With just a few minutes to go before the division on the British government’s motion on no deal, the phones of Tory MPs started buzzing. It was a message from the whips, telling them that the free vote they’d been promised since last night was now subject to a three-line whip: the strongest possible instruction on how to vote. But there was no further explanation. A message from Chris Pincher, deputy chief whip, read:
‘We are voting no to the amended motion. This is a 3 line whip.’
It was sent at 7:31p.m. Some Conservatives didn’t get this message until they were walking through the lobbies, still believing that, as Theresa May had promised last night, they could make their own decision on how to vote. They found themselves being accosted by the whips, who desperately tried to persuade them to turn around and walk through the correct lobby.
Chief whip Julian Smith blocked the path of some ministers, and attempted to redirect them. He had also managed to speak to some of the Cabinet ministers who then rebelled to clarify that the plans had changed to a three-line whip against the motion. Pincher was spotted deep in conversation with Steve Brine, a junior health minister, who then changed his direction and voted with the government and against the motion. Other bouts of arm-twisting were less successful: the government lost the vote on its own motion 321 votes to 278.
Why the panic? The Spelman amendment, which passed by just four votes, has no real legal force, though of course its supporters will argue that it has the moral force as the voice of the Commons to force the government to take the necessary legislative steps. Many MPs reported total confusion as they walked into the lobbies because no one had really considered what to do if the Spelman amendment passed. One MP said: ‘It was agony.’ Another described the atmosphere as ‘poisonous’.

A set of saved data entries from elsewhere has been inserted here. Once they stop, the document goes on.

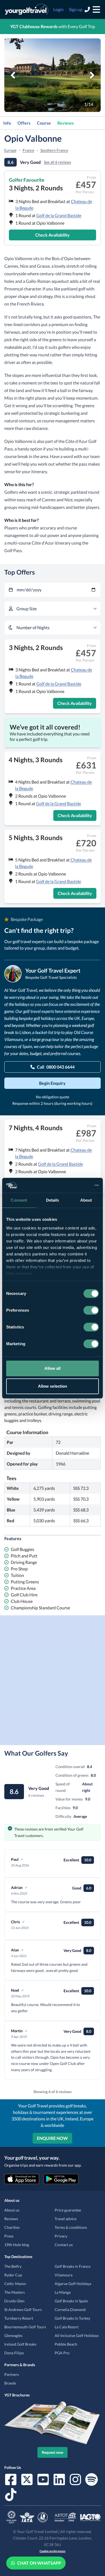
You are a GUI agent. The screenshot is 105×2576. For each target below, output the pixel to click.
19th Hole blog (16, 2244)
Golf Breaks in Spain (71, 2301)
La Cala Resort (67, 2327)
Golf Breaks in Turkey (72, 2318)
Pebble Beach (66, 2344)
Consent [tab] (19, 1200)
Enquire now (52, 2138)
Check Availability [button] (52, 234)
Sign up (75, 9)
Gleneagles (13, 2335)
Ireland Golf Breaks (20, 2344)
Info (7, 122)
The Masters (14, 2292)
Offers (24, 122)
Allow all (52, 1368)
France (28, 150)
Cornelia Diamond (70, 2309)
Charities (12, 2227)
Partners (11, 2374)
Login (58, 9)
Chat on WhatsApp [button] (39, 2562)
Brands (10, 2383)
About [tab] (86, 1200)
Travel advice (65, 2218)
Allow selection (52, 1386)
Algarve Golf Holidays (73, 2283)
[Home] (26, 9)
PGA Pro (62, 2352)
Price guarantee (68, 2210)
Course (44, 122)
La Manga (63, 2292)
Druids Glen (14, 2301)
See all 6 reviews (57, 162)
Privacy (61, 2236)
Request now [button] (52, 2452)
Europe (10, 150)
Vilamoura (63, 2275)
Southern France (54, 150)
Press (8, 2236)
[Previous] (13, 75)
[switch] (91, 1310)
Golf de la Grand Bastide (58, 215)
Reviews (65, 122)
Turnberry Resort (18, 2318)
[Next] (92, 75)
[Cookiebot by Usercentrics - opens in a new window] (75, 1185)
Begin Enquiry (52, 1083)
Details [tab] (52, 1200)
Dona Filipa (14, 2352)
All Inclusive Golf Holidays (77, 2335)
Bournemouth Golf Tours (25, 2327)
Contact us (64, 2244)
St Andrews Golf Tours (23, 2309)
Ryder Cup (13, 2275)
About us (11, 2210)
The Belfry (13, 2266)
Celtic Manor (15, 2283)
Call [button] (56, 1066)
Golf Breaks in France (72, 2266)
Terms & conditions (71, 2227)
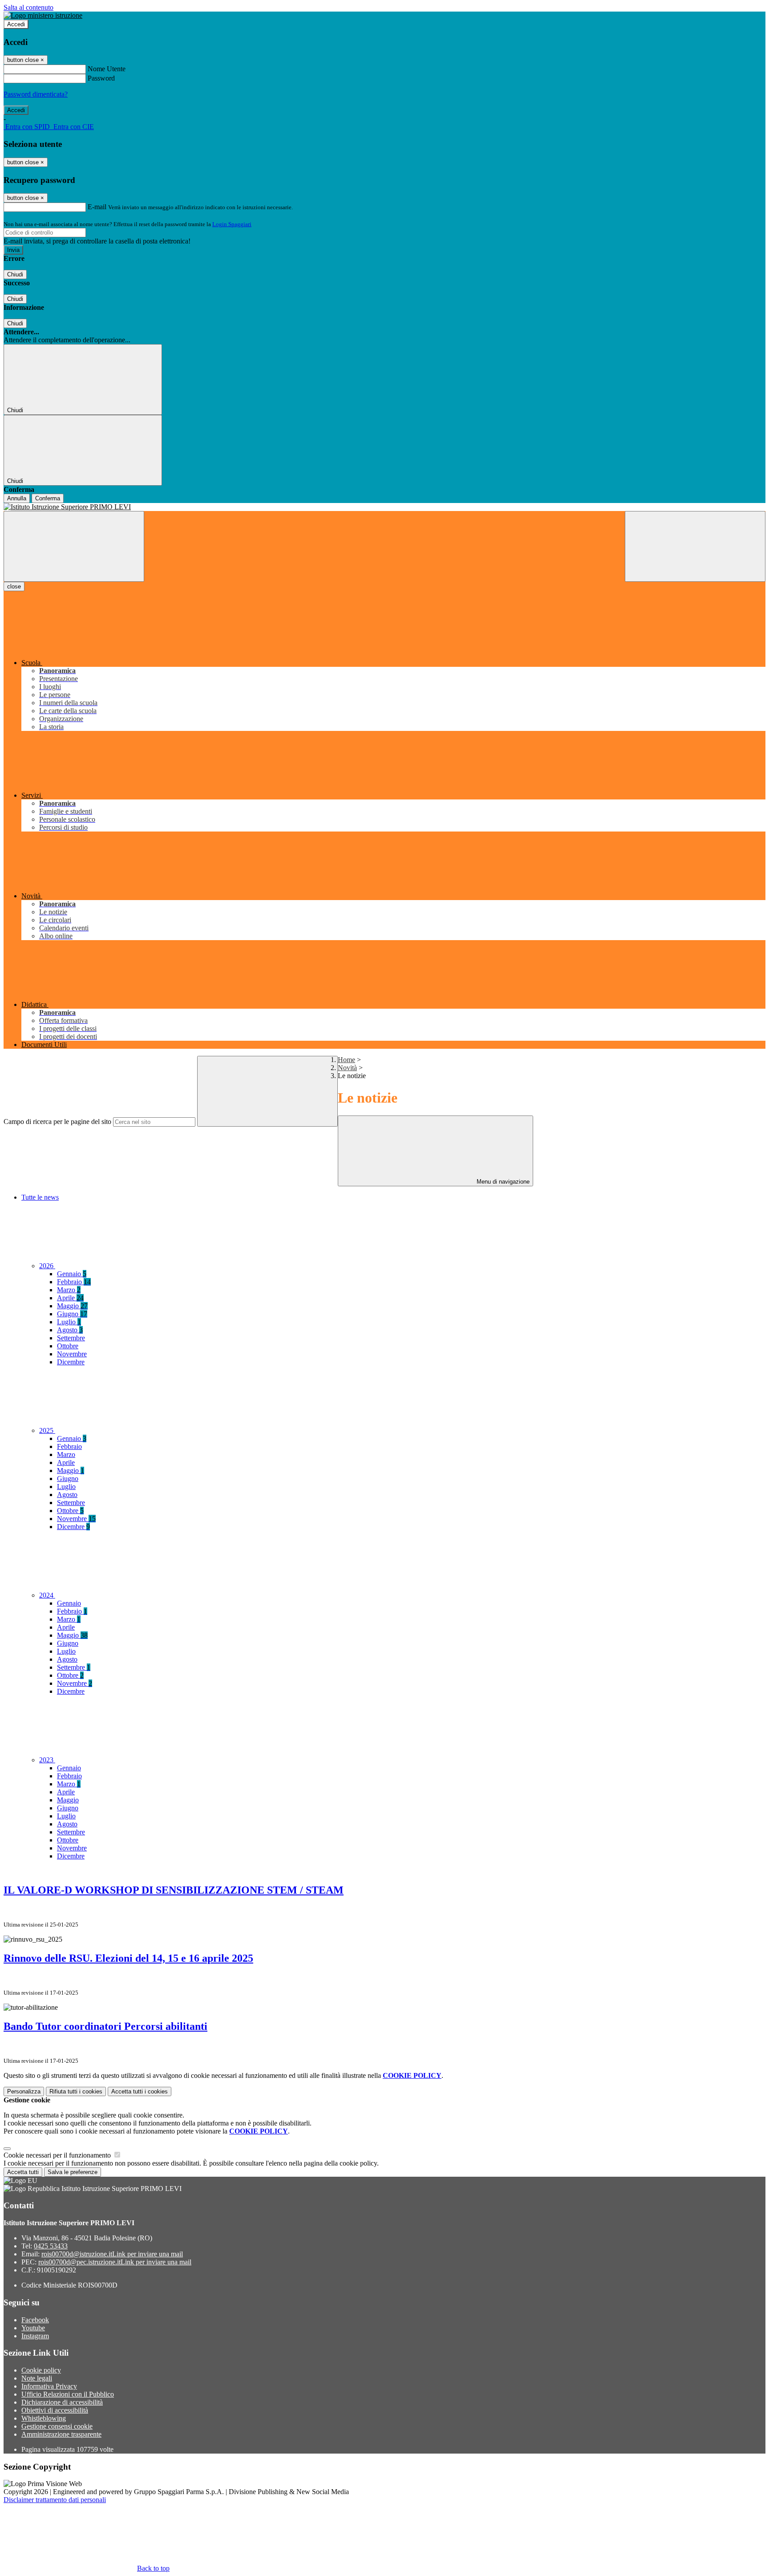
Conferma (47, 498)
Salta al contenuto (28, 7)
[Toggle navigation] (74, 546)
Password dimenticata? (36, 94)
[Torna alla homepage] (384, 507)
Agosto (70, 1330)
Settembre (71, 1338)
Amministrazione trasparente (61, 2434)
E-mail (97, 207)
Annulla (16, 498)
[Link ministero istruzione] (43, 15)
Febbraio (74, 1282)
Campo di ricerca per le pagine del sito (57, 1121)
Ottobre (67, 1346)
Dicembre (71, 1362)
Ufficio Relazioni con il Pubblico (67, 2394)
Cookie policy (41, 2370)
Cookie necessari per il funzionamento (58, 2155)
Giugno (72, 1314)
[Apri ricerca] (695, 546)
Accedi (16, 24)
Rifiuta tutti (75, 2091)
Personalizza (23, 2091)
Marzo (69, 1290)
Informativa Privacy (49, 2386)
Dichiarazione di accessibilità (62, 2402)
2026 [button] (47, 1266)
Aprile (70, 1298)
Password (101, 78)
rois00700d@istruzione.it (112, 2254)
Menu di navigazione (502, 1181)
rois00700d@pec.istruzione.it (114, 2262)
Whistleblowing (43, 2418)
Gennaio (71, 1274)
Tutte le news (40, 1197)
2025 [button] (47, 1430)
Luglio (69, 1322)
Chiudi (15, 274)
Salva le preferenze (72, 2172)
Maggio (72, 1306)
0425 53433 (51, 2246)
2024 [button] (47, 1595)
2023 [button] (47, 1760)
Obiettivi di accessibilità (54, 2410)
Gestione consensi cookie (57, 2426)
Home (346, 1059)
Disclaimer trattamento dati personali (55, 2499)
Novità (347, 1067)
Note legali (36, 2378)
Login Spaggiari (231, 224)
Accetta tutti (139, 2091)
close (14, 586)
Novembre (72, 1354)
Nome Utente (106, 69)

This is partly because Caroline Spelman herself didn’t move the vote, and it was instead pressed by Yvette Cooper, who argued that the ministerial assurances offered were insufficient. So the whips had just minutes between this surprise, close result and the main motion to work out what they should do. It seems that the decision was taken in a discussion between May, David Lidington, the Prime Minister’s PPS Andrew Bowie and Julian Smith in her office in the minutes after the Spelman result. But the whips then appear to have found themselves at odds with May’s own chief of staff Gavin Barwell, who is alleged to have told some ministers that if they abstained, they wouldn’t face the sack.
Now MPs are bombarding their whips with their own messages, demanding that the ministers who broke the three-line instruction and abstained be sacked. They are arguing that if those ministers, who include Cabinet members David Gauke, Amber Rudd and David Mundell, are not sacked, then the government will have no way to persuade any colleagues to come into line for future votes. Not that the whips have had much leverage on this front for a while, anyway.